● **ANGESTREBTES ZIEL**:
Bitte nennen Sie anhand des Textes über den Tod des Reuters-Journalisten Issam Abdallah, in welchem zeitlichen Abstand die beiden Geschosse explodierten.
====== VORLIEGENDER TEXT
Beirut/Den Haag (Reuters) - Der Reuters-Journalist Issam Abdallah ist nach Recherchen der Nachrichtenagenturen Reuters und AFP am 13. Oktober im Südlibanon durch ein israelisches Panzergeschoss ums Leben gekommen.

Demnach hat eine israelische Panzerbesatzung zweimal kurz hintereinander geschossen, ergaben die am Donnerstag veröffentlichten Recherchen. Im Abstand von 37 Sekunden explodierten die beiden Geschosse nahe einer Gruppe von Journalisten. Menschenrechtsorganisationen sprechen von einem möglichen Kriegsverbrechen und fordern Aufklärung von Israel.

Reuters hat für seine Recherchen mit mehr als 30 Regierungsvertretern, Sicherheitsbeamten, Militärexperten, forensischen Ermittlern, Anwälten, Medizinern und Zeugen gesprochen. Viele Stunden an Videomaterial von acht verschiedenen Medien sowie Hunderte Fotos wurden ausgewertet, darunter hochauflösende Satellitenbilder.

Bei dem Angriff kam der 37-jährige Videoreporter Abdallah ums Leben, während sechs weitere Journalisten teils schwer verletzt wurden - zwei Reuters-Mitarbeiter, eine Fotografin der französischen Nachrichtenagentur AFP und deren Videokollege sowie zwei Mitarbeiter des Fernsehsenders Al-Jazeera. Der AFP-Fotografin Christina Assi musste das rechte Bein amputiert werden, sie liegt der Agentur zufolge noch immer im Krankenhaus.

Alle sieben Reporter trugen blaue Schutzwesten und Helme, auf den meisten stand in weißen Buchstaben "PRESS" geschrieben. Sie gerieten etwas mehr als einen Kilometer von der israelischen Grenze entfernt in der Nähe des libanesischen Dorfes Alma al-Shaab unter Beschuss. Dort waren in der Nähe auch Journalisten von mindestens sieben weiteren Medien tätig. Die Reporter wollten über die bewaffneten Auseinandersetzungen in dem Grenzgebiet berichten, zu denen es nach dem Überfall der radikal-islamischen Hamas auf Israel am 7. Oktober gekommen war.

"WIR VERURTEILEN ISSAMS ERMORDUNG"

Die unabhängige niederländische Institut TNO, das Munition und Waffen für Kunden wie das niederländische Verteidigungsministerium testet und analysiert, untersuchte Munitionsfragmente in ihren Labors in Den Haag. Demnach wurde eine 120-Millimeter-Panzermunition eingesetzt, wie sie die israelische Armee benutzt.
============
====== EINTRAGSLISTE
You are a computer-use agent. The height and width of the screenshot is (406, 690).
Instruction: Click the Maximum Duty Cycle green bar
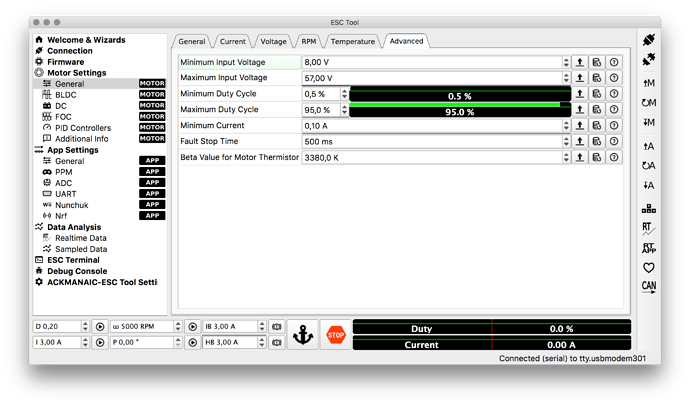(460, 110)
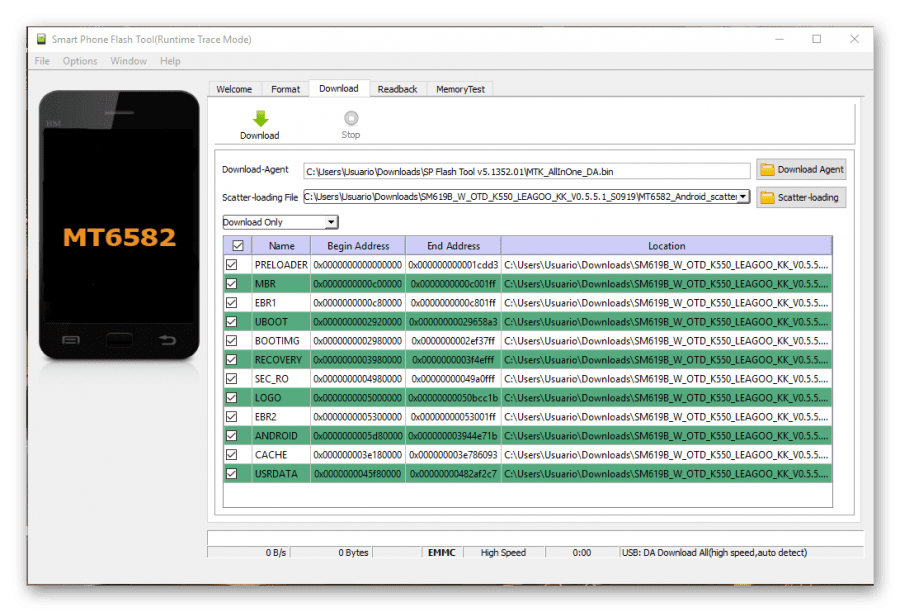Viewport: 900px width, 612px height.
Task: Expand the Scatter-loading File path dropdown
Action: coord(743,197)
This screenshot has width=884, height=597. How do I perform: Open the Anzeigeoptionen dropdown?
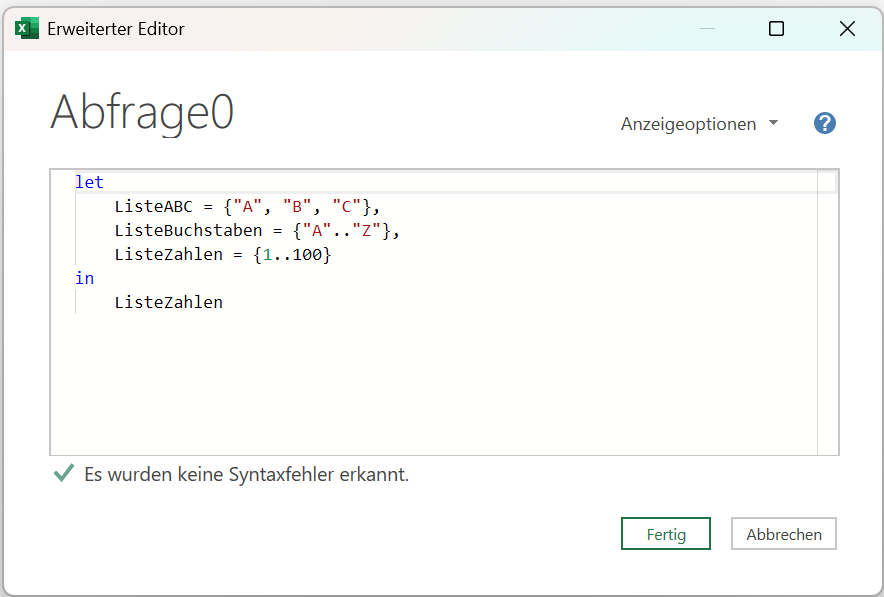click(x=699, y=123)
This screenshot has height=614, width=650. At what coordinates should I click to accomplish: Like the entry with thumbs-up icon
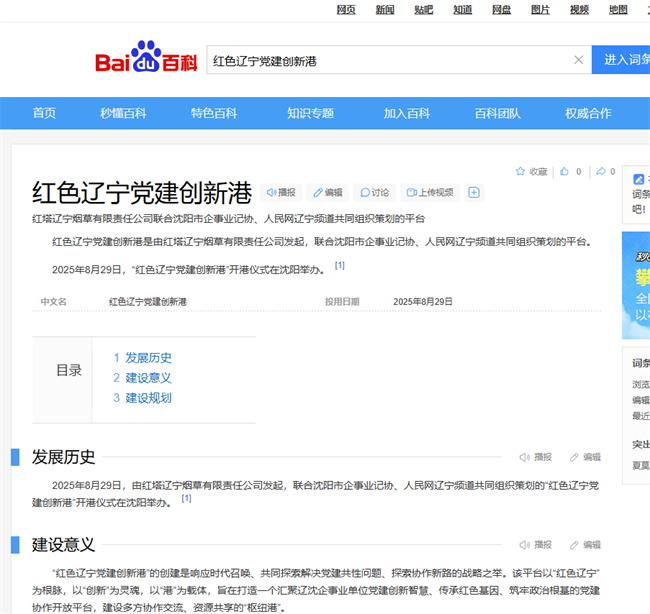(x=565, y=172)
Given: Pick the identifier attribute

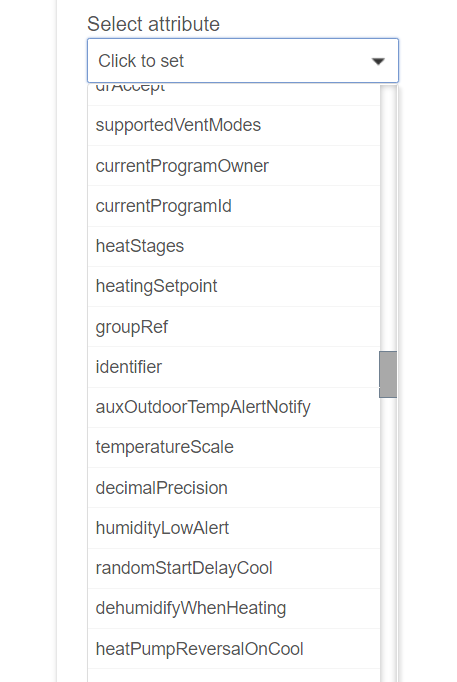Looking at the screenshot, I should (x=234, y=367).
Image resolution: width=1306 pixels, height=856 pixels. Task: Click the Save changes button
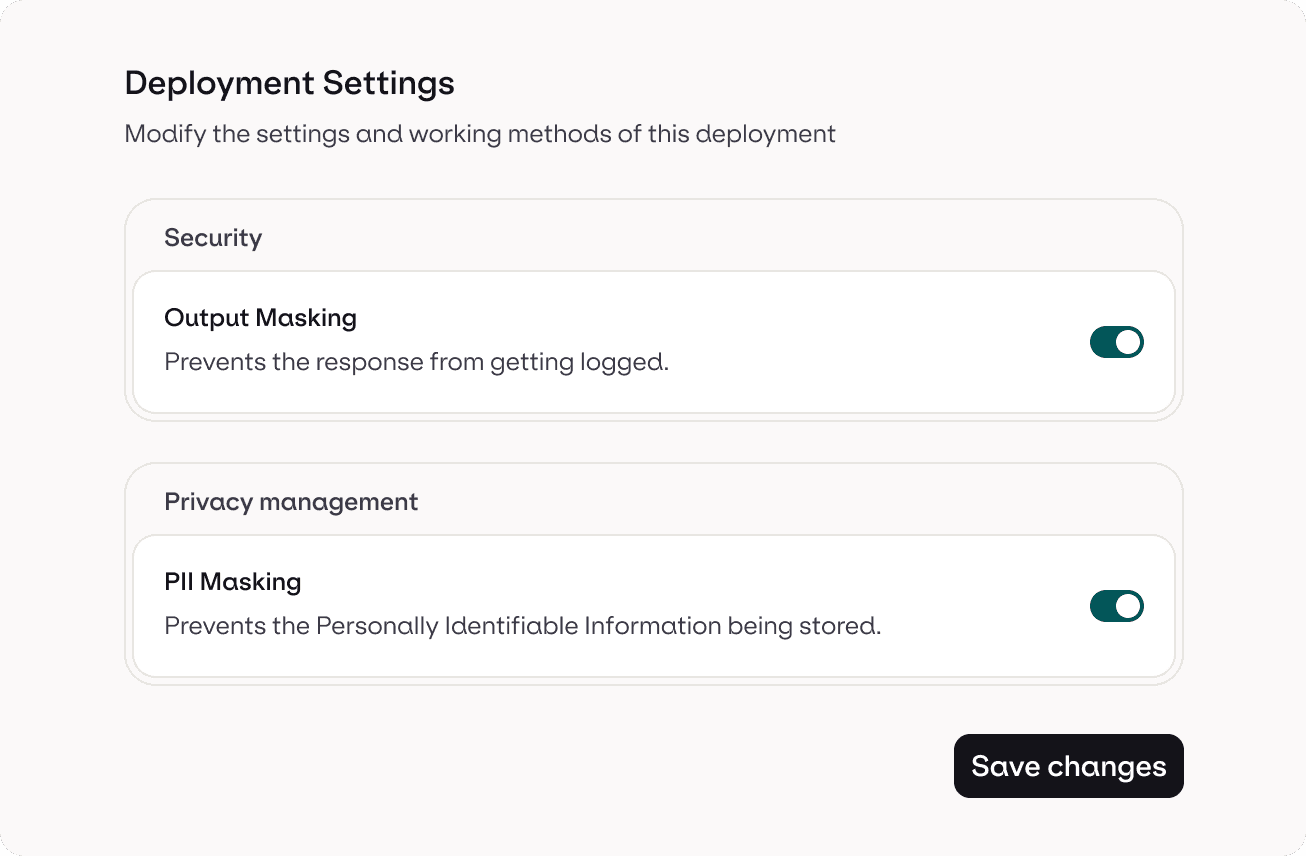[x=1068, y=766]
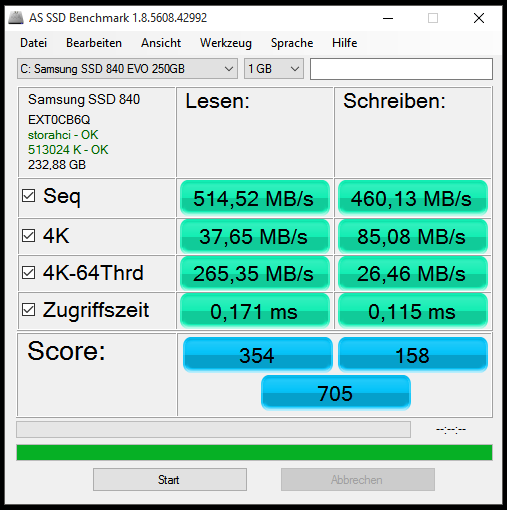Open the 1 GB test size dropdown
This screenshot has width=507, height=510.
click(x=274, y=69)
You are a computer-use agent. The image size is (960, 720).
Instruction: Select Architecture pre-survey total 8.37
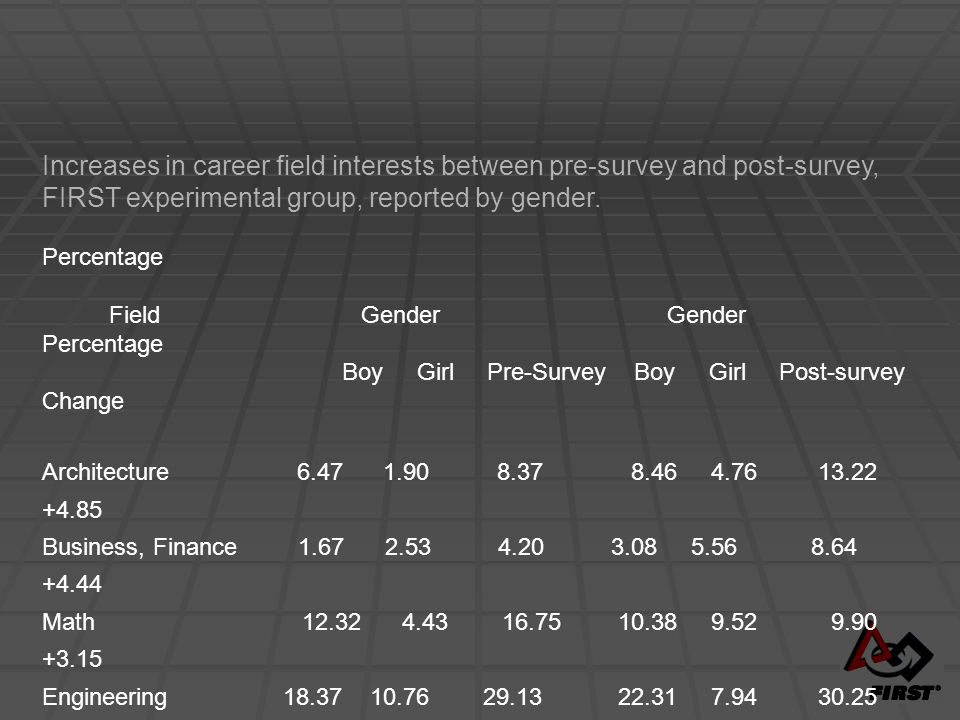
============
● **ERWARTETE ANTWORT**:
Im Abstand von 37 Sekunden.